21 March 2006
Intracavitary radioimmunotherapy (RIT) offers an effective adjuvant therapeutic approach in patients with malignant gliomas. Since differentiation between recurrence and reactive changes following RIT has a critical impact on patient management, the aim of this study was to analyse the value of serial O-(2-[ 18F]fluoroethyl)- l-tyrosine (FET) PET scans in monitoring the effects of this locoregional treatment.
Following conventional therapy, 24 glioma patients (5 WHO III, 19 WHO IV) underwent one to five RIT cycles with either 131I-labelled ( n=19) or 188Re-labelled ( n=5) anti-tenascin antibodies. Patients were monitored with serial FET PET scans (2–12 scans). For semiquantitative evaluation, maximal tumoural uptake (TU max) was evaluated and the ratio to background (BG) was calculated.
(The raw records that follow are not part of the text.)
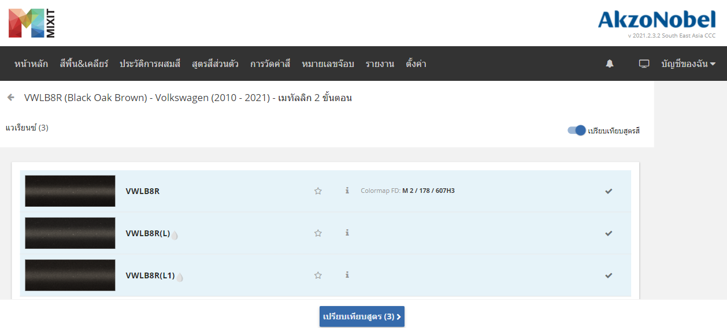The width and height of the screenshot is (727, 328).
Task: Open the ประวัติการผสมสี menu
Action: click(150, 64)
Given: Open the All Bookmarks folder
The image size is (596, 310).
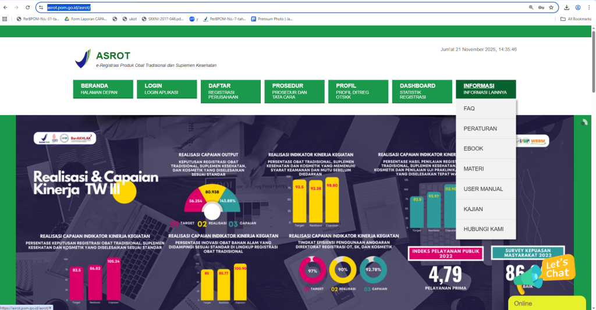Looking at the screenshot, I should (576, 19).
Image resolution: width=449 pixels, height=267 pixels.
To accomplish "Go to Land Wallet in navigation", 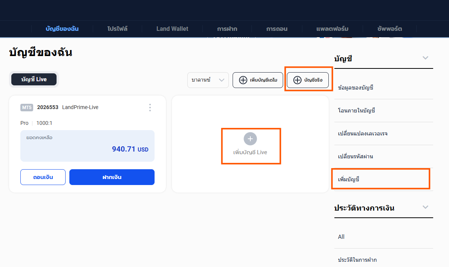I will click(x=172, y=29).
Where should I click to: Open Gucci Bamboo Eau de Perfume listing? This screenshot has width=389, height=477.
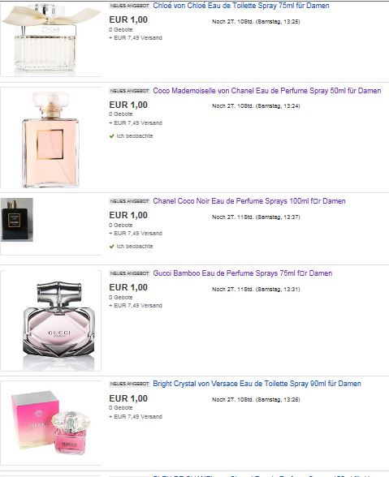click(x=243, y=273)
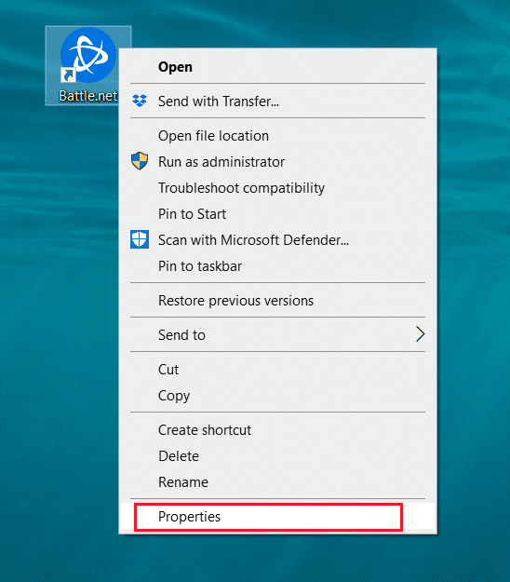Select Pin to taskbar
Image resolution: width=510 pixels, height=582 pixels.
277,266
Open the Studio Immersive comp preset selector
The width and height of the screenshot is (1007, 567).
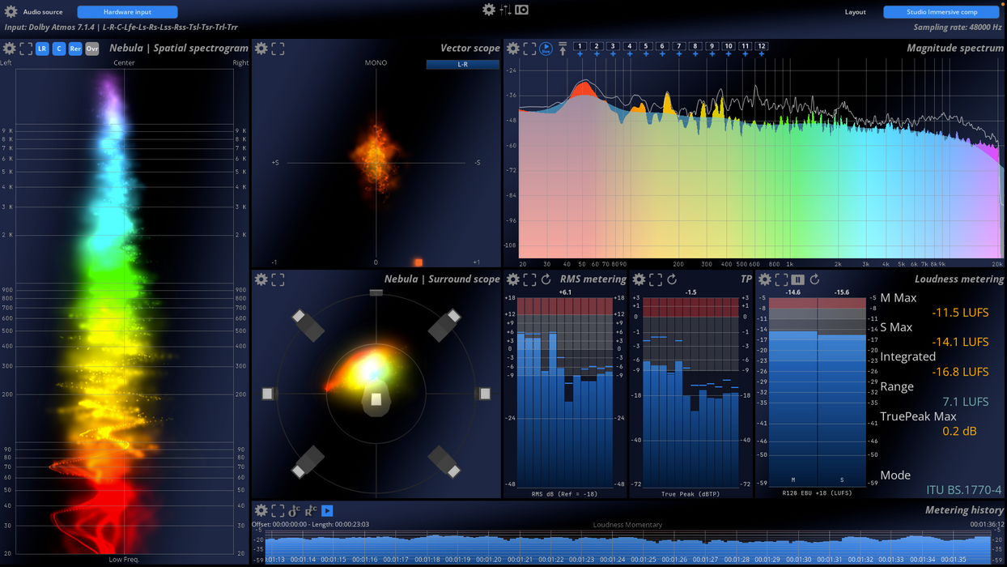point(941,11)
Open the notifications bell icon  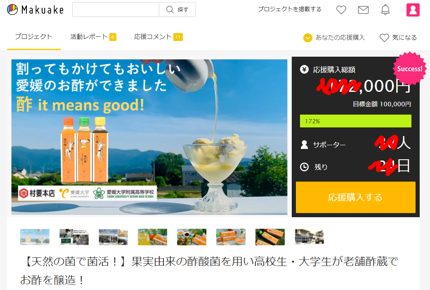[385, 10]
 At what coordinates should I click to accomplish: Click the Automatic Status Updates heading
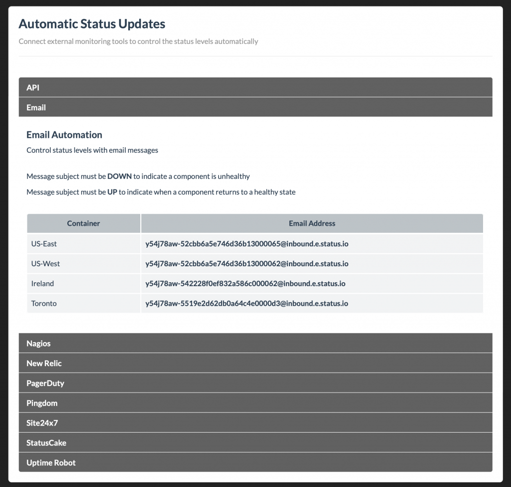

Results of PET were correlated with histopathological findings ( n=9) and long-term clinical follow-up for up to 87 months.
In seven tumour-free patients, PET revealed slightly increasing but homogeneous FET uptake surrounding the resection cavity with a peak up to 18 months following RIT (TU max/BG 2.07±0.25) but stable or decreasing values during further follow-up (last follow-up: TU max/BG 1.63±0.22). Seventeen patients developed regrowth of residual tumour/tumour recurrence showing additional nodular FET uptake (TU max/BG 2.79±0.53). A threshold value of 2.4 (TU max/BG) allowed best differentiation between recurrence and reactive changes (sensitivity 82%, specificity 100%).
FET PET is a sensitive tool for monitoring the effects of locoregional RIT. Homogeneous, slightly increasing FET uptake around the tumour cavity with a peak up to 18 months after RIT, followed by stable or decreasing uptake, points to benign, therapy-related changes. In contrast, nodular uptake is a reliable indicator of recurrence.